**SUPPLIED MATERIAL**
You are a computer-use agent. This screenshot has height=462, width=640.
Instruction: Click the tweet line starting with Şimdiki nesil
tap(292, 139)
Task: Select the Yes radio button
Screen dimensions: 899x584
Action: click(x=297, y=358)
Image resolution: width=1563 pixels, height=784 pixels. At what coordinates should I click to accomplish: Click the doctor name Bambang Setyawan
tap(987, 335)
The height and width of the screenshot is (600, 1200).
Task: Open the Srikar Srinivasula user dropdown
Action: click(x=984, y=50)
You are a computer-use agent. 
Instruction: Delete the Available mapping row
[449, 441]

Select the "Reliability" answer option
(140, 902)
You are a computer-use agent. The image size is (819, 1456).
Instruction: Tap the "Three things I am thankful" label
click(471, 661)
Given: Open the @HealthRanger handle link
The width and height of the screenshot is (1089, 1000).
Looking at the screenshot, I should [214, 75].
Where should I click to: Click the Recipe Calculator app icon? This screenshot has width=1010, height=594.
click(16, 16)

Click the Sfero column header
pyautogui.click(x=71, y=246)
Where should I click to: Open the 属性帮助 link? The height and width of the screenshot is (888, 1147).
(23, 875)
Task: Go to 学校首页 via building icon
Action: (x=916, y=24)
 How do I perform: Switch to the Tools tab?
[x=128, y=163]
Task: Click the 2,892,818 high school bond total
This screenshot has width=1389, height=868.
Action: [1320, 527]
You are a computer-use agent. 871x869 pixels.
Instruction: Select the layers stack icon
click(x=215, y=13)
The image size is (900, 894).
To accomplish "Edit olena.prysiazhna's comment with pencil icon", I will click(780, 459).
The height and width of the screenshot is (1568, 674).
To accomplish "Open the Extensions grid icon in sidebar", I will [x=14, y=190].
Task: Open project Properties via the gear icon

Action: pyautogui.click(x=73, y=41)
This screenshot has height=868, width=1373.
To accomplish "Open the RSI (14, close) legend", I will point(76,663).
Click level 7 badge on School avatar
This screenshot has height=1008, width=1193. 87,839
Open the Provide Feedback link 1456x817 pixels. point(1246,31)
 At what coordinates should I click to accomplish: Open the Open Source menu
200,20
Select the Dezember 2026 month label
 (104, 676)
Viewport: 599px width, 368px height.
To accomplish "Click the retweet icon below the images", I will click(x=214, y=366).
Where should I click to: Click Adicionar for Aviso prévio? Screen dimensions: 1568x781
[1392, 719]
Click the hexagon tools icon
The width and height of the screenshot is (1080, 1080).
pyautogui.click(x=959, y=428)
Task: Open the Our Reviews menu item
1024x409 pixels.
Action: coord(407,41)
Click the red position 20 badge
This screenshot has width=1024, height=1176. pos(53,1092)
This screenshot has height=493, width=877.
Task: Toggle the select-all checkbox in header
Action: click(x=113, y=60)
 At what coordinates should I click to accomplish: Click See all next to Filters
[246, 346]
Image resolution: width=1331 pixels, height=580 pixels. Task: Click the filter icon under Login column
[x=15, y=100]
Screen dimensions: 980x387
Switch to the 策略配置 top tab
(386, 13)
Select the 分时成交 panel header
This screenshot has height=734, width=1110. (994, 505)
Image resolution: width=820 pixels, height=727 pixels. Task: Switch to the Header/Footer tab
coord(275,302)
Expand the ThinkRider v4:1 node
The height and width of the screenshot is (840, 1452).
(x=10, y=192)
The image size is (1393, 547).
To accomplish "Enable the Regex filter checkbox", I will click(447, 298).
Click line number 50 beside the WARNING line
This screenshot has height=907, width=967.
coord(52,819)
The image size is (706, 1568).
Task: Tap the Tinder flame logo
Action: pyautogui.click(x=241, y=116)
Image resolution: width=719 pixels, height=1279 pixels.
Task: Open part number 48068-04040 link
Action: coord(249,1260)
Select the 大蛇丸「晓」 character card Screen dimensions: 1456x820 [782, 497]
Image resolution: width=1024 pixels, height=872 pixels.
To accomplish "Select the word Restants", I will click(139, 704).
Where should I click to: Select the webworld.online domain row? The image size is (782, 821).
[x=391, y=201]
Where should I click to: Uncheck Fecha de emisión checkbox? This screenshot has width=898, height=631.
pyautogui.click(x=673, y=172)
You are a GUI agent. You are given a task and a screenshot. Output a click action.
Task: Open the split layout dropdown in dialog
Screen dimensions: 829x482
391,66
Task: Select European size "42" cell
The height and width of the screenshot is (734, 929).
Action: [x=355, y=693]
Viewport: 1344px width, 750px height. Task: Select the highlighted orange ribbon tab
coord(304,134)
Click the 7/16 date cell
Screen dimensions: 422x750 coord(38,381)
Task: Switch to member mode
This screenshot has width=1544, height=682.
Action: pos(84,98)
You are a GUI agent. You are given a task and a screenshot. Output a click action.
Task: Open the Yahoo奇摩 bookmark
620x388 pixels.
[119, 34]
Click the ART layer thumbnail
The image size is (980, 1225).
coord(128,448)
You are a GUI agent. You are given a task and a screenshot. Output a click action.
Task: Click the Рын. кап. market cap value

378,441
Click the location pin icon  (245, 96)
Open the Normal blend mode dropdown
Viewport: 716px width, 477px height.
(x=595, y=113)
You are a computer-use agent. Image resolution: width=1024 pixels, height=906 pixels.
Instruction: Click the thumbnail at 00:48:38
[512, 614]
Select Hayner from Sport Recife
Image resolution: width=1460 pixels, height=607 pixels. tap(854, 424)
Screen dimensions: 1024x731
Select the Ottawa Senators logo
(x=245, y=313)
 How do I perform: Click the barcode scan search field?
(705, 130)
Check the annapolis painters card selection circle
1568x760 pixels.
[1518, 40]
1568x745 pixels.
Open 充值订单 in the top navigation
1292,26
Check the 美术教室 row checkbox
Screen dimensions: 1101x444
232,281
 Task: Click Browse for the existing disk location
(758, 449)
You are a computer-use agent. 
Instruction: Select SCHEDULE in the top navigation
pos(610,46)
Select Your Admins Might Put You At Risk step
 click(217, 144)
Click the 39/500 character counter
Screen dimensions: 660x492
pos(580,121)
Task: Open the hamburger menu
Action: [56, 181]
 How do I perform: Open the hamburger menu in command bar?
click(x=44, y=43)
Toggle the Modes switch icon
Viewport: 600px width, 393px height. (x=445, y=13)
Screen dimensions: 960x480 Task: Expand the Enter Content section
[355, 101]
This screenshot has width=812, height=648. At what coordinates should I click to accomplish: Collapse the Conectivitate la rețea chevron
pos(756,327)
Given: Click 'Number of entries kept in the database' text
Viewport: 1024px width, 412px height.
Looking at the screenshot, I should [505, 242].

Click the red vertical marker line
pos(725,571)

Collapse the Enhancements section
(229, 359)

**YOUR OBJECTIVE**
Print the data in full, with each line exactly as given.

**TASK RESPONSE**
You are a computer-use agent. This screenshot has height=462, width=640.
Instruction: Click the tweet line starting with Şimdiki nesil
tap(292, 139)
Task: Select the Yes radio button
Screen dimensions: 899x584
Action: click(x=297, y=358)
Image resolution: width=1563 pixels, height=784 pixels. At what coordinates should I click to accomplish: Click the doctor name Bambang Setyawan
tap(987, 335)
The height and width of the screenshot is (600, 1200).
Task: Open the Srikar Srinivasula user dropdown
Action: click(x=984, y=50)
You are a computer-use agent. 
Instruction: Delete the Available mapping row
[449, 441]

Select the "Reliability" answer option
(140, 902)
You are a computer-use agent. The image size is (819, 1456).
Instruction: Tap the "Three things I am thankful" label
click(471, 661)
Given: Open the @HealthRanger handle link
The width and height of the screenshot is (1089, 1000).
Looking at the screenshot, I should [214, 75].
Where should I click to: Click the Recipe Calculator app icon? This screenshot has width=1010, height=594.
click(16, 16)

Click the Sfero column header
pyautogui.click(x=71, y=246)
Where should I click to: Open the 属性帮助 link? The height and width of the screenshot is (888, 1147).
(23, 875)
Task: Go to 学校首页 via building icon
Action: (x=916, y=24)
 How do I perform: Switch to the Tools tab?
[x=128, y=163]
Task: Click the 2,892,818 high school bond total
This screenshot has width=1389, height=868.
Action: [1320, 527]
You are a computer-use agent. 871x869 pixels.
Instruction: Select the layers stack icon
click(x=215, y=13)
The image size is (900, 894).
To accomplish "Edit olena.prysiazhna's comment with pencil icon", I will click(780, 459).
The height and width of the screenshot is (1568, 674).
To accomplish "Open the Extensions grid icon in sidebar", I will [x=14, y=190].
Task: Open project Properties via the gear icon

Action: pyautogui.click(x=73, y=41)
This screenshot has height=868, width=1373.
To accomplish "Open the RSI (14, close) legend", I will point(76,663).
Click level 7 badge on School avatar
This screenshot has height=1008, width=1193. 87,839
Open the Provide Feedback link 1456x817 pixels. point(1246,31)
 At what coordinates should I click to accomplish: Open the Open Source menu
200,20
Select the Dezember 2026 month label
 (104, 676)
Viewport: 599px width, 368px height.
To accomplish "Click the retweet icon below the images", I will click(x=214, y=366).
Where should I click to: Click Adicionar for Aviso prévio? Screen dimensions: 1568x781
[1392, 719]
Click the hexagon tools icon
The width and height of the screenshot is (1080, 1080).
pyautogui.click(x=959, y=428)
Task: Open the Our Reviews menu item
1024x409 pixels.
Action: coord(407,41)
Click the red position 20 badge
This screenshot has width=1024, height=1176. pos(53,1092)
This screenshot has height=493, width=877.
Task: Toggle the select-all checkbox in header
Action: click(x=113, y=60)
 At what coordinates should I click to accomplish: Click See all next to Filters
[246, 346]
Image resolution: width=1331 pixels, height=580 pixels. Task: Click the filter icon under Login column
[x=15, y=100]
Screen dimensions: 980x387
Switch to the 策略配置 top tab
(386, 13)
Select the 分时成交 panel header
This screenshot has height=734, width=1110. (994, 505)
Image resolution: width=820 pixels, height=727 pixels. Task: Switch to the Header/Footer tab
coord(275,302)
Expand the ThinkRider v4:1 node
The height and width of the screenshot is (840, 1452).
(x=10, y=192)
The image size is (1393, 547).
To accomplish "Enable the Regex filter checkbox", I will click(447, 298).
Click line number 50 beside the WARNING line
This screenshot has height=907, width=967.
coord(52,819)
The image size is (706, 1568).
Task: Tap the Tinder flame logo
Action: pyautogui.click(x=241, y=116)
Image resolution: width=719 pixels, height=1279 pixels.
Task: Open part number 48068-04040 link
Action: coord(249,1260)
Select the 大蛇丸「晓」 character card Screen dimensions: 1456x820 [782, 497]
Image resolution: width=1024 pixels, height=872 pixels.
To accomplish "Select the word Restants", I will click(139, 704).
Where should I click to: Select the webworld.online domain row? The image size is (782, 821).
[x=391, y=201]
Where should I click to: Uncheck Fecha de emisión checkbox? This screenshot has width=898, height=631.
pyautogui.click(x=673, y=172)
You are a GUI agent. You are given a task and a screenshot. Output a click action.
Task: Open the split layout dropdown in dialog
Screen dimensions: 829x482
391,66
Task: Select European size "42" cell
The height and width of the screenshot is (734, 929).
Action: [x=355, y=693]
Viewport: 1344px width, 750px height. Task: Select the highlighted orange ribbon tab
coord(304,134)
Click the 7/16 date cell
Screen dimensions: 422x750 coord(38,381)
Task: Switch to member mode
This screenshot has width=1544, height=682.
Action: pos(84,98)
You are a GUI agent. You are given a task and a screenshot. Output a click action.
Task: Open the Yahoo奇摩 bookmark
620x388 pixels.
[119, 34]
Click the ART layer thumbnail
The image size is (980, 1225).
coord(128,448)
You are a GUI agent. You are given a task and a screenshot. Output a click action.
Task: Click the Рын. кап. market cap value

378,441
Click the location pin icon  (245, 96)
Open the Normal blend mode dropdown
Viewport: 716px width, 477px height.
(x=595, y=113)
You are a computer-use agent. Image resolution: width=1024 pixels, height=906 pixels.
Instruction: Click the thumbnail at 00:48:38
[512, 614]
Select Hayner from Sport Recife
Image resolution: width=1460 pixels, height=607 pixels. tap(854, 424)
Screen dimensions: 1024x731
Select the Ottawa Senators logo
(x=245, y=313)
 How do I perform: Click the barcode scan search field?
(705, 130)
Check the annapolis painters card selection circle
1568x760 pixels.
[1518, 40]
1568x745 pixels.
Open 充值订单 in the top navigation
1292,26
Check the 美术教室 row checkbox
Screen dimensions: 1101x444
232,281
 Task: Click Browse for the existing disk location
(758, 449)
You are a computer-use agent. 
Instruction: Select SCHEDULE in the top navigation
pos(610,46)
Select Your Admins Might Put You At Risk step
 click(217, 144)
Click the 39/500 character counter
Screen dimensions: 660x492
pos(580,121)
Task: Open the hamburger menu
Action: [56, 181]
 How do I perform: Open the hamburger menu in command bar?
click(x=44, y=43)
Toggle the Modes switch icon
Viewport: 600px width, 393px height. (x=445, y=13)
Screen dimensions: 960x480 Task: Expand the Enter Content section
[355, 101]
This screenshot has width=812, height=648. At what coordinates should I click to accomplish: Collapse the Conectivitate la rețea chevron
pos(756,327)
Given: Click 'Number of entries kept in the database' text
Viewport: 1024px width, 412px height.
Looking at the screenshot, I should [505, 242].

Click the red vertical marker line
pos(725,571)

Collapse the Enhancements section
(229, 359)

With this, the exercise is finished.